Avec plus de deux cents dirigeables, il doit y en avoir plus de dix de classe A… En réalité, analyser tout cela est inutile à présent. Un seul dirigeable militaire de classe B suffirait à les anéantir tous.

« Descends, Qingling », dit le vieux Li à voix basse.

Qingling retourna dans la vallée, hébétée, et s'assit par terre en silence.

Li Cheng rit et dit : « On dirait qu'on ne pourra pas attendre le patron. Si j'étais lui, je ferais demi-tour et je m'enfuirais dès que j'apercevrais cette flotte au loin. »

Qingling a soudain dit : « Comment chante-t-on déjà cette chanson que le patron nous a apprise ? On la chante encore quelques fois ? »

Le vieux Li rit et le gronda : « Avec ta voix de casserole, quel genre de chant vas-tu faire ? Ne gâche pas les chansons du patron ! »

« Tu ne peux pas chanter si tu es incapable de chanter juste ? Être incapable de chanter juste, ça te fait manger ton riz ? » Qingling étira son cou : « Comment se fait-il que je n'aie jamais réalisé que tu étais un tel flatteur auparavant ? »

Le vieux Li baissa la tête et dit : « Je n'ai plus vraiment envie de chanter. J'aimerais bien fumer une cigarette. Je n'ai pas fumé depuis dix-neuf ans et j'ai oublié le goût. Je me souviens seulement de la première fois, quand j'étais enfant. J'ai tiré une bouffée et j'ai eu le vertige. C'était merveilleux. »

Quelqu'un a dit : « Retourne chez toi et laisse-moi fumer autant que je veux. Une fois rentré, prends un bain chaud, mange un bol de travers de porc aigre-doux préparés par tes parents et bois deux verres de vin. »
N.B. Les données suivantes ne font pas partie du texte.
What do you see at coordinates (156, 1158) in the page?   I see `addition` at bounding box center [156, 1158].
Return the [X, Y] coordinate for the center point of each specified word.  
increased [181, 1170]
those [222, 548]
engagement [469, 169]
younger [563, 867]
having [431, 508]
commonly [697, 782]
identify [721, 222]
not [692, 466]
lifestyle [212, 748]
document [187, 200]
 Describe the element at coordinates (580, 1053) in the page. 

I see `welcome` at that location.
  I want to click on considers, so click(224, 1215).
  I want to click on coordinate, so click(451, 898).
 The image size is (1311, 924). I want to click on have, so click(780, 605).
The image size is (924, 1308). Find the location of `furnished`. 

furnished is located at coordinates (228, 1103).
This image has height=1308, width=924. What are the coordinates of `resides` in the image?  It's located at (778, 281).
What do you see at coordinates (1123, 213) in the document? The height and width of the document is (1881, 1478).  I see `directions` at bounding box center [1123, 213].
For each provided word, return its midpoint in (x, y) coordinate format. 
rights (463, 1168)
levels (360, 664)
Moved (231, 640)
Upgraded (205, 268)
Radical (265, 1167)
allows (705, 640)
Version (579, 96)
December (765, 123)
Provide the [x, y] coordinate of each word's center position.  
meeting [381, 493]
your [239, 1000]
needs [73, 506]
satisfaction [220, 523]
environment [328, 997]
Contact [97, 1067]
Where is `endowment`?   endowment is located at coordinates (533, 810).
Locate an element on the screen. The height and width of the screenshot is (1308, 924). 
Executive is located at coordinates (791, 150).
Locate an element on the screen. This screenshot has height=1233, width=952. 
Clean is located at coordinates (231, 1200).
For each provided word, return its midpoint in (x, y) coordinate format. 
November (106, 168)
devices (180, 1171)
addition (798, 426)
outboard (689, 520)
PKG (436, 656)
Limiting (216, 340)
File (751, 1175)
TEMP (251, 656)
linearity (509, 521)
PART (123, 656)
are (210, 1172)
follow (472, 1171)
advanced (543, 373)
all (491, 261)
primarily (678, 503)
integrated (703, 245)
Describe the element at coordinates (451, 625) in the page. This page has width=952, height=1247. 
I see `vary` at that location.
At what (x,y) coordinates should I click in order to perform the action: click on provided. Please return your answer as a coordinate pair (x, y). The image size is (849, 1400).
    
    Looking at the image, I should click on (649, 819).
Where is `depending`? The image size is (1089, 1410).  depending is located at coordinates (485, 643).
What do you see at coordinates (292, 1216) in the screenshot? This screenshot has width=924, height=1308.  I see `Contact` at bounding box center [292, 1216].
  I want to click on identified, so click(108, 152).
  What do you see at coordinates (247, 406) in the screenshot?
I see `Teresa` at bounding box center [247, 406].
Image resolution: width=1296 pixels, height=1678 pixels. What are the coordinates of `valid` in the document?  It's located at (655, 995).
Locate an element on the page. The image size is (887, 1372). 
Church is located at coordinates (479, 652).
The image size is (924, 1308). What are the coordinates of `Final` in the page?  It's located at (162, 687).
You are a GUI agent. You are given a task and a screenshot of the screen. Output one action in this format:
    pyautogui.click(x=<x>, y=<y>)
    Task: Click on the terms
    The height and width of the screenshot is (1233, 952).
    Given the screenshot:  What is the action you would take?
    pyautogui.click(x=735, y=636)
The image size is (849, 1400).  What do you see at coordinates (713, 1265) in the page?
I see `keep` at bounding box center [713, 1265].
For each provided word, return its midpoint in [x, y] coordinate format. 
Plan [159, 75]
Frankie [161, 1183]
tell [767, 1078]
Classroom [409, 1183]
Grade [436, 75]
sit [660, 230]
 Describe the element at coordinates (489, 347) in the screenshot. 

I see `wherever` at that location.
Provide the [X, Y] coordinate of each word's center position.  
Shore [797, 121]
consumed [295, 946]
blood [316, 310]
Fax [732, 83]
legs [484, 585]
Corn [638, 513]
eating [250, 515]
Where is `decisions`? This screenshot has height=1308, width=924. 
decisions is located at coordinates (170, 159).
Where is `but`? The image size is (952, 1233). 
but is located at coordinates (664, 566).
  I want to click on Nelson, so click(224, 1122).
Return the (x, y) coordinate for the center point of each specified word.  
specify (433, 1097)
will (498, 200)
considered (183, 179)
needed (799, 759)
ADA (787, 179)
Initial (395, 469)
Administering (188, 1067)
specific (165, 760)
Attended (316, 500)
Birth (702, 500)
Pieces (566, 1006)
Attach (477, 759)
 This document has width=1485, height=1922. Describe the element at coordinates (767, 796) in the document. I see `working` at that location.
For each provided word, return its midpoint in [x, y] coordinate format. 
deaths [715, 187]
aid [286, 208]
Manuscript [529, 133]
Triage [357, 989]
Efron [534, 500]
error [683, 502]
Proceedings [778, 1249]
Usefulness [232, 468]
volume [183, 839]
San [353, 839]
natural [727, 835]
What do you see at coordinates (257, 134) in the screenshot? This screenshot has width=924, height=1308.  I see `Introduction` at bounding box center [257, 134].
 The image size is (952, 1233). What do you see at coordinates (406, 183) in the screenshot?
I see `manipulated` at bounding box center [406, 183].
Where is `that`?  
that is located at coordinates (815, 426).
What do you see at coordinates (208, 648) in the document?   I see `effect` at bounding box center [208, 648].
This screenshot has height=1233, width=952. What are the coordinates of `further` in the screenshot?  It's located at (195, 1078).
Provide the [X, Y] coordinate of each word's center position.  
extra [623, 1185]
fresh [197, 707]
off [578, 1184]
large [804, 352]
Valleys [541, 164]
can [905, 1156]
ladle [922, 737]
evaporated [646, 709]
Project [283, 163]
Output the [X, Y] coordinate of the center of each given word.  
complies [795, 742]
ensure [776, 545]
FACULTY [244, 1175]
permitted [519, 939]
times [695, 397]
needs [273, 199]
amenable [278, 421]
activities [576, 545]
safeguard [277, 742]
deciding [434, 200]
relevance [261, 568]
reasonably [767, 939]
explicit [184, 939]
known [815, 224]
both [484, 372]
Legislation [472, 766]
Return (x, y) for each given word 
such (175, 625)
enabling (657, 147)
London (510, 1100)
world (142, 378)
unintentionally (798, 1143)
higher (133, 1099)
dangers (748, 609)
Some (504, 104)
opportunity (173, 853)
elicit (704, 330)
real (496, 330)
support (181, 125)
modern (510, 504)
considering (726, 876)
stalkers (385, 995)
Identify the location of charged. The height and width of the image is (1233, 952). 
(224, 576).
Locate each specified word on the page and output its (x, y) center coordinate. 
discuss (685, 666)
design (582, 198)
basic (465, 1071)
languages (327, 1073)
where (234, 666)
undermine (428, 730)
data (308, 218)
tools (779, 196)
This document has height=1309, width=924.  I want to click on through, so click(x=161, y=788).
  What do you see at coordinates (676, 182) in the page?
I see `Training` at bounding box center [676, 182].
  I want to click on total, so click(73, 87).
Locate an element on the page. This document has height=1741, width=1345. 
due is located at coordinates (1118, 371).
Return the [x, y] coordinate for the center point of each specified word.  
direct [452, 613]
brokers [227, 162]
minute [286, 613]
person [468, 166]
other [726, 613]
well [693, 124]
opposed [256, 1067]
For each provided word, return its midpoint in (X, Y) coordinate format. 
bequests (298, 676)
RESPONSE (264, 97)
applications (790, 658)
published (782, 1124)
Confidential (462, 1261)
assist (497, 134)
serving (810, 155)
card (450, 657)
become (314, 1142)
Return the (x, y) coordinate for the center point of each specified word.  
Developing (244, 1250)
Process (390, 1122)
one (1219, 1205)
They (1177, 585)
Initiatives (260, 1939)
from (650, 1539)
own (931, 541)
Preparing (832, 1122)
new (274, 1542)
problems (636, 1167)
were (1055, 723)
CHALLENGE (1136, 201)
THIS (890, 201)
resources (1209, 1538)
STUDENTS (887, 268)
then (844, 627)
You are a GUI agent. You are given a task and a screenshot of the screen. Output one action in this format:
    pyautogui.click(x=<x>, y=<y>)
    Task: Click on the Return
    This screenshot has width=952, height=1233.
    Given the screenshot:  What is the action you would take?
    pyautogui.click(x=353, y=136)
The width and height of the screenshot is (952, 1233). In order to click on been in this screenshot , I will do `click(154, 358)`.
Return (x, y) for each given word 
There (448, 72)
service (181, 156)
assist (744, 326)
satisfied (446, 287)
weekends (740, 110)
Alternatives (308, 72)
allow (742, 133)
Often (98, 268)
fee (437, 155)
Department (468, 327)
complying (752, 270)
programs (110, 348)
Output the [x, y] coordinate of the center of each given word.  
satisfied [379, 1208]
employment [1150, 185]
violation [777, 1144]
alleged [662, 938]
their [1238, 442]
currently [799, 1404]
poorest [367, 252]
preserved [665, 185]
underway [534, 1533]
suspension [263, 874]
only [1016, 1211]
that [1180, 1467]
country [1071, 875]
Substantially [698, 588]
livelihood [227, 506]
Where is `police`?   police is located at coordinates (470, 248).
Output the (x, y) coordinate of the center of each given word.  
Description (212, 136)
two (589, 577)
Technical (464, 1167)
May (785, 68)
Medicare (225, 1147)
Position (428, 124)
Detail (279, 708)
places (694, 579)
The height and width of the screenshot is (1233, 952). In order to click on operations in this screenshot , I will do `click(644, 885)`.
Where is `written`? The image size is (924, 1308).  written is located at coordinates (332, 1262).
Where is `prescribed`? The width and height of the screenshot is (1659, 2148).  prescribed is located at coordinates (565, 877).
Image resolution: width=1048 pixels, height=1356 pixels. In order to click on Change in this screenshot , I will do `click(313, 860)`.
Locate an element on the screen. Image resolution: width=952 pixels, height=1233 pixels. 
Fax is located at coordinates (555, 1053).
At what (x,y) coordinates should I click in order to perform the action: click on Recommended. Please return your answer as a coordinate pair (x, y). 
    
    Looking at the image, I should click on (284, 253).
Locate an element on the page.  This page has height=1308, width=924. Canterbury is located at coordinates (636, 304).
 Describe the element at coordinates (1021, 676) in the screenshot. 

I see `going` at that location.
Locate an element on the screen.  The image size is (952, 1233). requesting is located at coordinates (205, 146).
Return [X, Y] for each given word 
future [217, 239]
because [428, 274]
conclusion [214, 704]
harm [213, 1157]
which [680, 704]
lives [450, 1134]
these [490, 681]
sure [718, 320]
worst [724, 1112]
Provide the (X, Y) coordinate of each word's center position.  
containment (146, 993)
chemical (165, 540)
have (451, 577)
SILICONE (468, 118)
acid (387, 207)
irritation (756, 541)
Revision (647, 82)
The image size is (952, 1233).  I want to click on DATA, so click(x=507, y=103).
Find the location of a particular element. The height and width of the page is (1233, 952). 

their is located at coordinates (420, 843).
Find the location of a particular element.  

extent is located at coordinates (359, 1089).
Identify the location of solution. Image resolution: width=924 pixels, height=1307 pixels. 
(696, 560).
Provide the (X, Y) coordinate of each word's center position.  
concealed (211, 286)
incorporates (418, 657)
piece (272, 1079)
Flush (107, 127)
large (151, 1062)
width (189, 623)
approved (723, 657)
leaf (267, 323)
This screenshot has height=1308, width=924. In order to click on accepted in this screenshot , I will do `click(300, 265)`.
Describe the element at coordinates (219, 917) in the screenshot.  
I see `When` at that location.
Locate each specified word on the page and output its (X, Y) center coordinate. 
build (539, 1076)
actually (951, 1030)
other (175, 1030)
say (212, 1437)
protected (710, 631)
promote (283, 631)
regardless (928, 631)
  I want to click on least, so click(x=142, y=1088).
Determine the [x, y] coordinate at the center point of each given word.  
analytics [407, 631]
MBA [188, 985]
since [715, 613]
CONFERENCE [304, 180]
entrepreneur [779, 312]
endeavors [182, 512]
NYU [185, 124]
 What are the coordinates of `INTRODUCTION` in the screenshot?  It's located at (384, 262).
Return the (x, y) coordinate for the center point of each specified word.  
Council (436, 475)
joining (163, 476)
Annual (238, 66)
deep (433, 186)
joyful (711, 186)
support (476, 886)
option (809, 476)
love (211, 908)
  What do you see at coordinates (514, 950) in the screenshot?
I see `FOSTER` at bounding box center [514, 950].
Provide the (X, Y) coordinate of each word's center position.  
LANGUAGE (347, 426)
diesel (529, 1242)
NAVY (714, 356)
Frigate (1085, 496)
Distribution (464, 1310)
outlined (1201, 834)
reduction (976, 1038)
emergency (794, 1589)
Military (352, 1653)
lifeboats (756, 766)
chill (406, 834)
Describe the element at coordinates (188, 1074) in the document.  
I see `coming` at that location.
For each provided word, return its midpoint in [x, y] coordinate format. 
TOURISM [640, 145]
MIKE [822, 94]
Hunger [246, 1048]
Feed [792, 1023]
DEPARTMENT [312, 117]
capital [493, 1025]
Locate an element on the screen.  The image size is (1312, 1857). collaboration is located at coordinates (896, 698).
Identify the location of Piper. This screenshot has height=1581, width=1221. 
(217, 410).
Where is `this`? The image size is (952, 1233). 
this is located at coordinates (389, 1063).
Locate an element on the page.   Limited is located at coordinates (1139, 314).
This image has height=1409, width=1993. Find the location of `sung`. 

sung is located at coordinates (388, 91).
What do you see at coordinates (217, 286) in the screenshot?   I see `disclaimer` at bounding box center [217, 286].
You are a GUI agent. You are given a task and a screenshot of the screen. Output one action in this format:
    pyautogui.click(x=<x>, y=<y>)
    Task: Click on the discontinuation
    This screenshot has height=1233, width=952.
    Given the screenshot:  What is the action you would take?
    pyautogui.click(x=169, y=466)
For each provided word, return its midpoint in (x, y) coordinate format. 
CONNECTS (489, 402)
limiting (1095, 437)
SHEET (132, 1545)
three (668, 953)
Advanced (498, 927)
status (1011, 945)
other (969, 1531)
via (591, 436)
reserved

« Me le rendre ? Retourne dans mon cul », a ri Li Cheng en jurant.

Mais à peine eut-il fini de jurer qu'il réalisa soudain que quelque chose clochait, car c'était la voix de Qing Chen !

Tous les soldats se retournèrent brusquement pour regarder d'où ils venaient. Le garçon se tenait là, haletant, une profonde blessure à l'épaule laissant apparaître l'os.

Li Cheng se leva aussitôt : « Patron, qu'est-ce qui vous amène ici ?! La flotte du nord est presque là, vous feriez mieux de partir ! Vous êtes une cible facile, ils risquent même de ne pas vous remarquer ! »

Qing Chen a poursuivi : « Zhang Lanlan, la célébrité féminine la plus populaire de la Fédération, a épousé un riche homme d'affaires et a eu deux enfants. »

Vieux Li : « Merde… »

Qing Chen : « Un nouveau modèle de voiture volante a été lancé, avec une vitesse de pointe de 460 kilomètres par heure. »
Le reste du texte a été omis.